We’ll explore the difference between PanPastel shades, tints and extra darks later but while you are experimenting, let’s just say that they all have their uses and add that human touch to your efforts. A wooden slat roof can be enhanced with all of the above colors but you will either use an overall sooty Black or stripe a few boards with various browns and grays. The result will look like some boards are in need of replacement and some had already been.

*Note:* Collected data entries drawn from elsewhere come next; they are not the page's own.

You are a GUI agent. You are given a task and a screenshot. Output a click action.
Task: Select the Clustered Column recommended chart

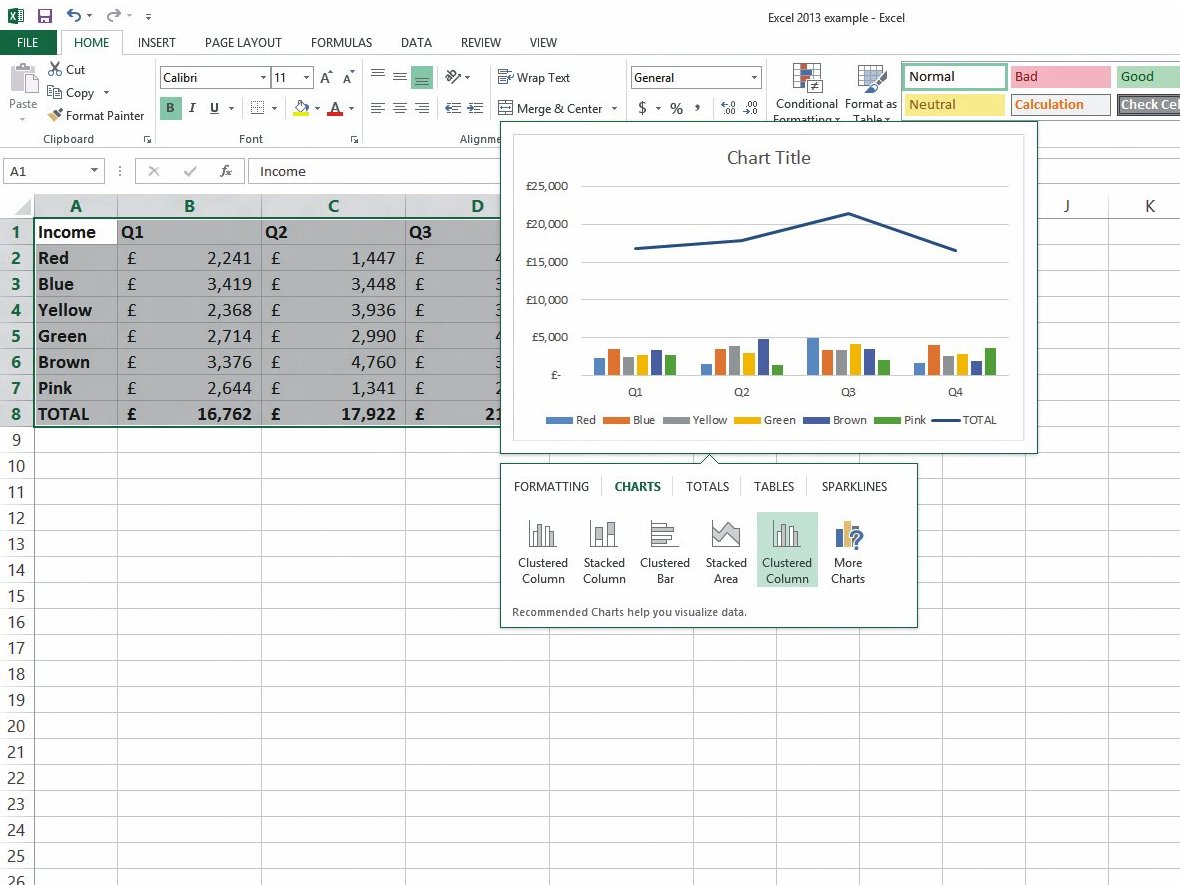543,549
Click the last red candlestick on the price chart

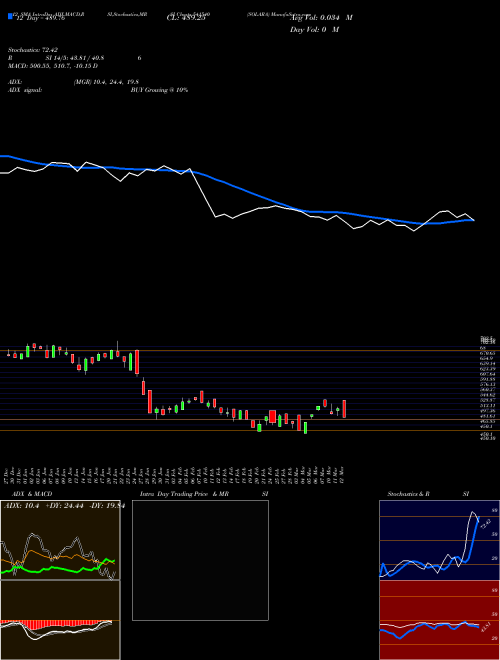click(344, 409)
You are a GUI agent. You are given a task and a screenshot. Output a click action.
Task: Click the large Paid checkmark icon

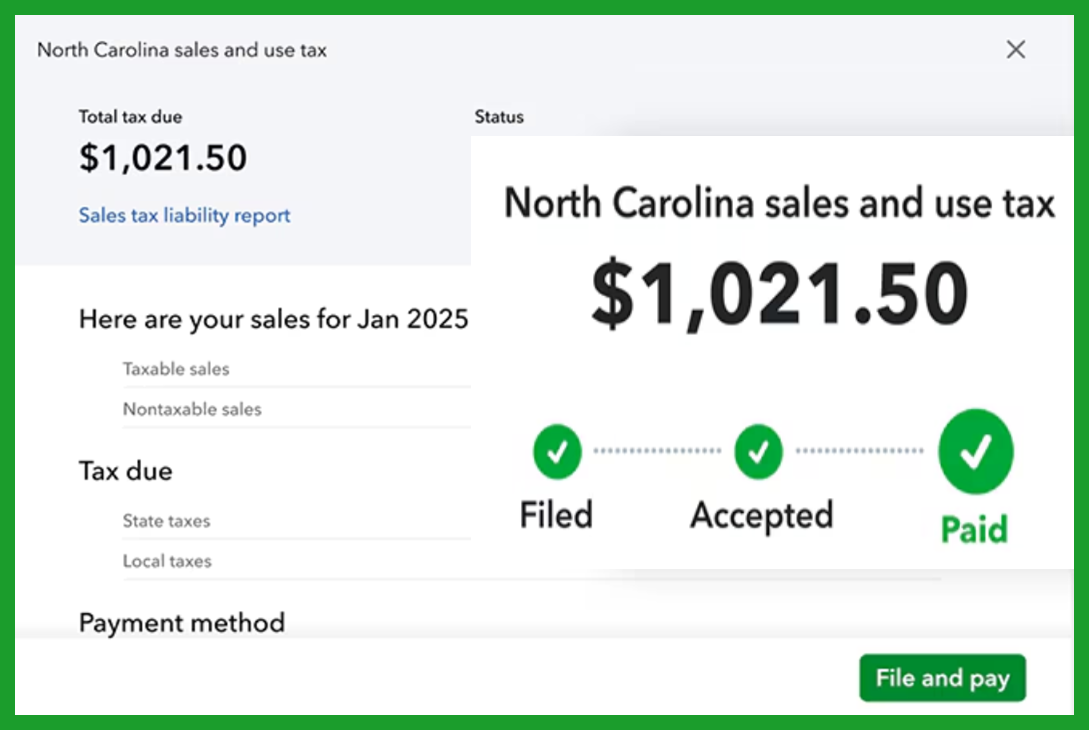tap(976, 451)
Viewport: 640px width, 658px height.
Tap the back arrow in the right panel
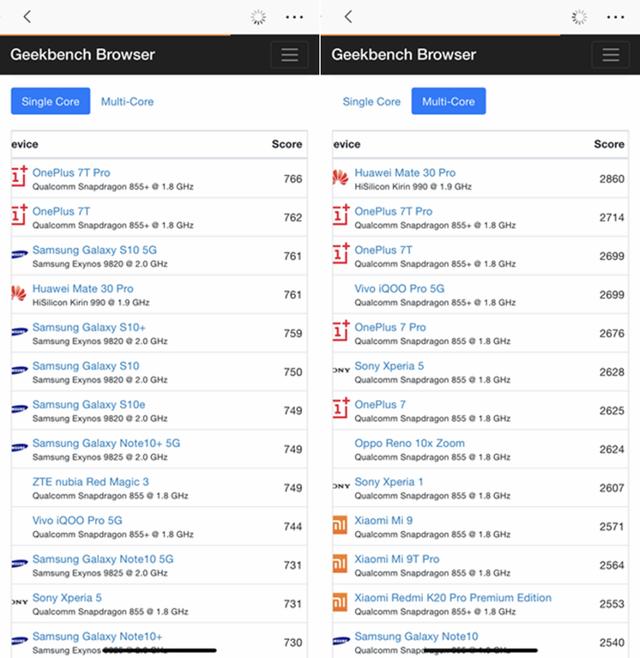[348, 17]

Well I enjoyed sharing PanPastel® with the men and women of the Rock River Valley Division NMRA. It’s always illuminating to share your techniques and philosophies with others. It seemed that some were aware of PanPastel® but were not actively weathering their models. One thing I seem to forget is that some modelers fear weathering. It can be a skill issue with the use of an airbrush or the fear of ruining a $35 to $135 freight car let alone an engine. Believe me I can understand that. This is why I weather resin car kits that are going for $150 bucks on the web. I’m not going to suggest you do something that I haven’t done already. I have done lots of research to make sure that my suggestions will work. So if you have to practice on a car from the scrap box until it feels right, please do. This is supposed to be fun and easy. If you do mess up you can wash most of it off in soapy water. Just use good modeler’s sense like making sure the car you decaled has been flat finished and sealed before you wash it off.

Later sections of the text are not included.